» **DESCRIPTION OF THE TASK**
Output the data below line for line, exactly, up to and including the line where "Screen dimensions: 862x504" appears.

» **EXTRACTED ENTRIES**
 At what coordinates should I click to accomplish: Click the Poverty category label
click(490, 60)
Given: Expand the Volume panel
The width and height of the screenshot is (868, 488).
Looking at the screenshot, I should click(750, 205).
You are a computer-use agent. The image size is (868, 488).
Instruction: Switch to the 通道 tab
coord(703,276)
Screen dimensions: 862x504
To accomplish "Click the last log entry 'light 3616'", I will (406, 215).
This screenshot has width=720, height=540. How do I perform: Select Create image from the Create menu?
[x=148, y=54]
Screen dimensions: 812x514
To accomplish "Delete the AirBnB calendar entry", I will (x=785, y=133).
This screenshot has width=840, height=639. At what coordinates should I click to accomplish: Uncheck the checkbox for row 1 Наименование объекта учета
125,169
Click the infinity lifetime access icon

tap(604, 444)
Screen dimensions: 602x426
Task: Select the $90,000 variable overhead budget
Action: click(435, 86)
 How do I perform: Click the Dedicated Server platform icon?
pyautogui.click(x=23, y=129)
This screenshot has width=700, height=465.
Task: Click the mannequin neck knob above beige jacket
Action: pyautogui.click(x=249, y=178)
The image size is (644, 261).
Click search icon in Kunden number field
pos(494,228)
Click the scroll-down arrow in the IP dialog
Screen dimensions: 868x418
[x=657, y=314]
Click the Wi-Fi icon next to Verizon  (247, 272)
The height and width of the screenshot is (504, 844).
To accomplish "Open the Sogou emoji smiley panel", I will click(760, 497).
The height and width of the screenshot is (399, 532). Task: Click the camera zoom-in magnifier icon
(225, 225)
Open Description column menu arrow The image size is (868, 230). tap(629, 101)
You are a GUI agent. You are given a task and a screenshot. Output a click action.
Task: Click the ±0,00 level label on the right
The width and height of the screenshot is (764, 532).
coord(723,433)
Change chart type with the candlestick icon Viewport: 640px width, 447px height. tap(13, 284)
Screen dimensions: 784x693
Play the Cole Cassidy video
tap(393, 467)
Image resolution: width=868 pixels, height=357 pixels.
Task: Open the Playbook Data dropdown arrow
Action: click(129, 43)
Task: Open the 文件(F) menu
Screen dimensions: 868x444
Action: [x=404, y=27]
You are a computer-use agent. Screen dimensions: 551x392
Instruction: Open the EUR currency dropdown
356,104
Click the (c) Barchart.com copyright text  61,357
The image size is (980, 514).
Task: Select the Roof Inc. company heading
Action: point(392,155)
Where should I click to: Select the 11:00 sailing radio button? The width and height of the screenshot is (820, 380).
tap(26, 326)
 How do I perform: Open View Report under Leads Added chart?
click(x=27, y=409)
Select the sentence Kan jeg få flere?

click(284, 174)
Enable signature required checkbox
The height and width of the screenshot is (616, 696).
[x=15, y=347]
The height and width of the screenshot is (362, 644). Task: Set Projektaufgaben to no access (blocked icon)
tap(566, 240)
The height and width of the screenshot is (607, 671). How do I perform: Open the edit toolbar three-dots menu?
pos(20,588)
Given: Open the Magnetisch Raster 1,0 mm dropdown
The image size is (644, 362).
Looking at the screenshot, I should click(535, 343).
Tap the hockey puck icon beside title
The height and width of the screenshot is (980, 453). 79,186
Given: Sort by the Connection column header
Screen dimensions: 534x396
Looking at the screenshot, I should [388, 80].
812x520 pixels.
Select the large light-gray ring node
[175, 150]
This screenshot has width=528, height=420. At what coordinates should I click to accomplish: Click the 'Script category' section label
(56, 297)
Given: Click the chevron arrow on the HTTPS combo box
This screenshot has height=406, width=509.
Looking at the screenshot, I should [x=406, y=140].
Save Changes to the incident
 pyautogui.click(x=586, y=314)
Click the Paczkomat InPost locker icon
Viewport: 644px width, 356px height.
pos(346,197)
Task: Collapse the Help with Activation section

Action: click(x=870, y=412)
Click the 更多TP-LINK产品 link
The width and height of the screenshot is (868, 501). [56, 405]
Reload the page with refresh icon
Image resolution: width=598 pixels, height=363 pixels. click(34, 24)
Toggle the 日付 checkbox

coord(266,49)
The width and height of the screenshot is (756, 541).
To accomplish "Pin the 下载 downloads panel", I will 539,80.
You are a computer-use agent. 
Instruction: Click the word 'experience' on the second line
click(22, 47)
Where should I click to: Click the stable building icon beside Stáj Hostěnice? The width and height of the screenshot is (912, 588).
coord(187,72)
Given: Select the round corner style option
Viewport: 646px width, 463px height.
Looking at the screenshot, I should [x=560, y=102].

» **SOLUTION**
 At what coordinates should I click to accomplish: Click the Poverty category label
click(490, 60)
Given: Expand the Volume panel
The width and height of the screenshot is (868, 488).
Looking at the screenshot, I should click(750, 205).
You are a computer-use agent. The image size is (868, 488).
Instruction: Switch to the 通道 tab
coord(703,276)
Screen dimensions: 862x504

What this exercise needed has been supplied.